DVR routers attached to shared networks aren't being unscheduled from a compute node after deleting the VMs using the shared net

Bug #1424096 reported by Stephen Ma on 2015-02-20
6
This bug affects 1 person
Affects Status Importance Assigned to Milestone
neutron
Undecided
Oleg Bondarev
Nominated for Mitaka by Oleg Bondarev
Nominated for Trunk by Oleg Bondarev
Juno
Undecided
Unassigned
Kilo
Undecided
Unassigned

Bug Description

As the administrator, a DVR router is created and attached to a shared network. The administrator also created the shared network.

As a non-admin tenant, a VM is created with the port using the shared network. The only VM using the shared network is scheduled to a compute node. When the VM is deleted, it is expected the qrouter namespace of the DVR router is removed. But it is not. This doesn't happen with routers attached to networks that are not shared.

The environment consists of 1 controller node and 1 compute node.

Routers having the problem are created by the administrator attached to shared networks that are also owned by the admin:

As the administrator, do the following commands on a setup having 1 compute node and 1 controller node:

1. neutron net-create shared-net -- --shared True
   Shared net's uuid is f9ccf1f9-aea9-4f72-accc-8a03170fa242.

2. neutron subnet-create --name shared-subnet shared-net 10.0.0.0/16

3. neutron router-create shared-router
    Router's UUID is ab78428a-9653-4a7b-98ec-22e1f956f44f.

4. neutron router-interface-add shared-router shared-subnet
5. neutron router-gateway-set shared-router public

As a non-admin tenant (tenant-id: 95cd5d9c61cf45c7bdd4e9ee52659d13), boot a VM using the shared-net network:

1. neutron net-show shared-net
+-----------------+--------------------------------------+
| Field | Value |
+-----------------+--------------------------------------+
| admin_state_up | True |
| id | f9ccf1f9-aea9-4f72-accc-8a03170fa242 |
| name | shared-net |
| router:external | False |
| shared | True |
| status | ACTIVE |
| subnets | c4fd4279-81a7-40d6-a80b-01e8238c1c2d |
| tenant_id | 2a54d6758fab47f4a2508b06284b5104 |
+-----------------+--------------------------------------+

At this point, there are no VMs using the shared-net network running in the environment.
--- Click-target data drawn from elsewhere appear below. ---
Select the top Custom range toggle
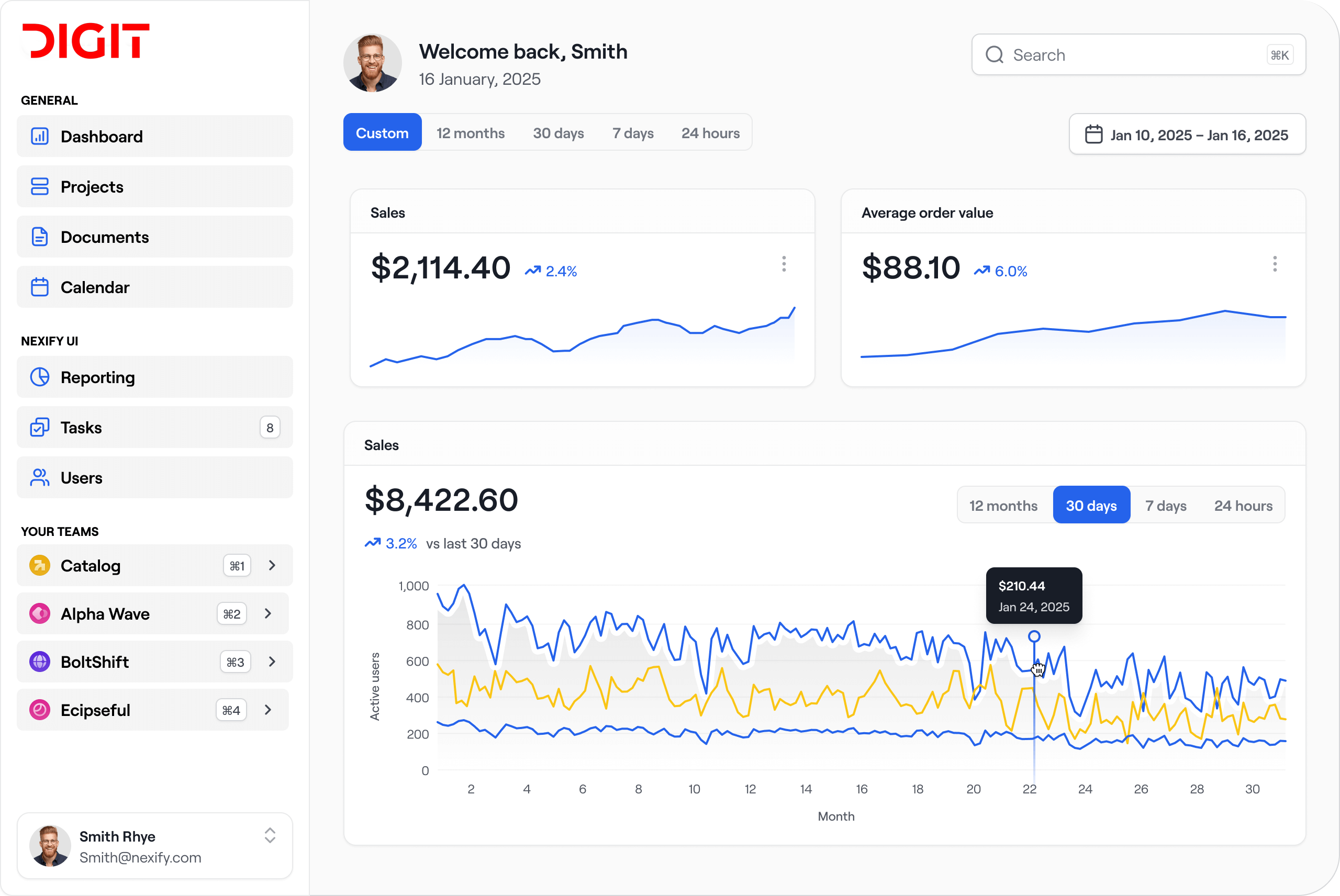Image resolution: width=1340 pixels, height=896 pixels. [x=382, y=132]

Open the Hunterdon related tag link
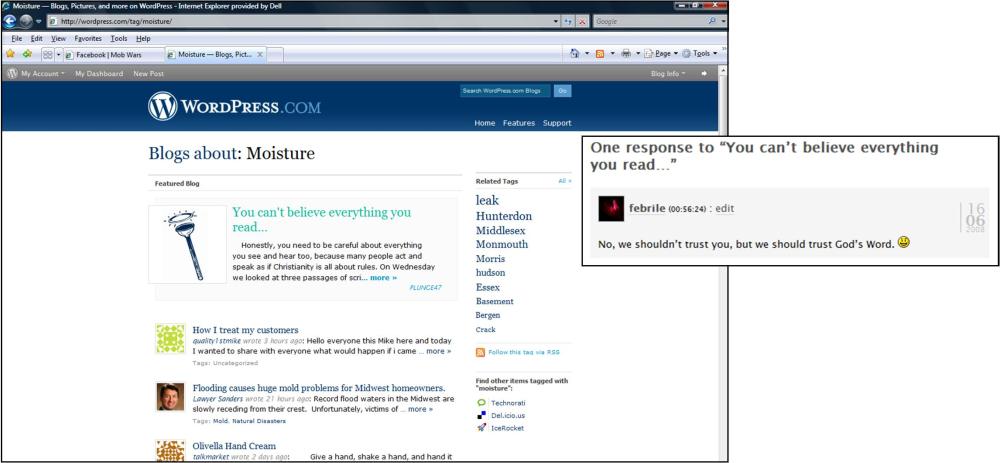point(503,216)
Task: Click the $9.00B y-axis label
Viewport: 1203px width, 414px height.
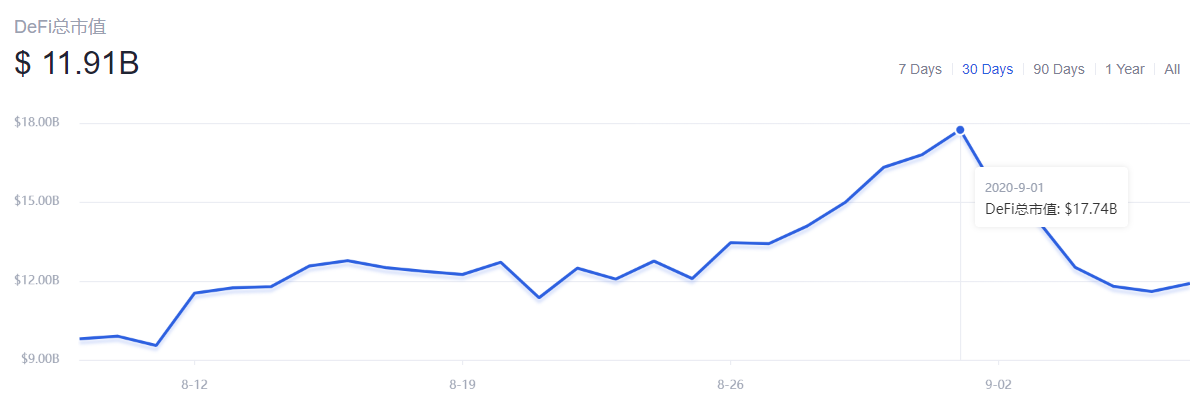Action: pyautogui.click(x=39, y=359)
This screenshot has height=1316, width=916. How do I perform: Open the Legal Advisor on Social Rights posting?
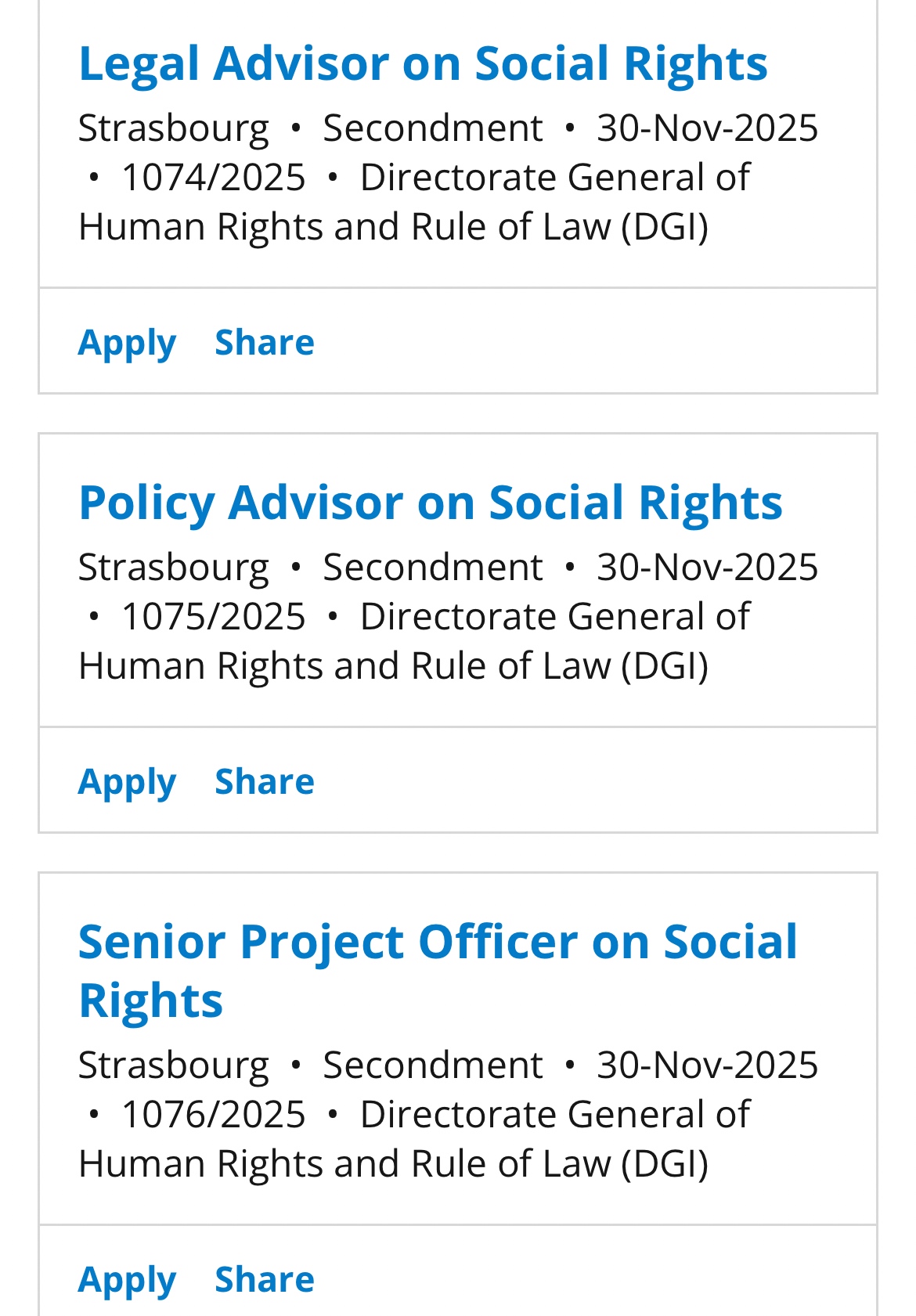(x=423, y=63)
2. Boot a VM that uses the shared-net network: nova boot ... --nic net-id=f9ccf1f9-aea9-4f72-accc-8a03170fa242 ... vm_sharednet
3. Assign a floating IP to the VM "vm_sharednet"
4. Delete "vm_sharednet". On the compute node, the qrouter namespace of the shared router (qrouter-ab78428a-9653-4a7b-98ec-22e1f956f44f) is left behind

stack@DVR-CN2:~/DEVSTACK/manage$ ip netns
qrouter-ab78428a-9653-4a7b-98ec-22e1f956f44f
 ...

This is consistent with the output of "neutron l3-agent-list-hosting-router" command. It shows the router is still being hosted on the compute node.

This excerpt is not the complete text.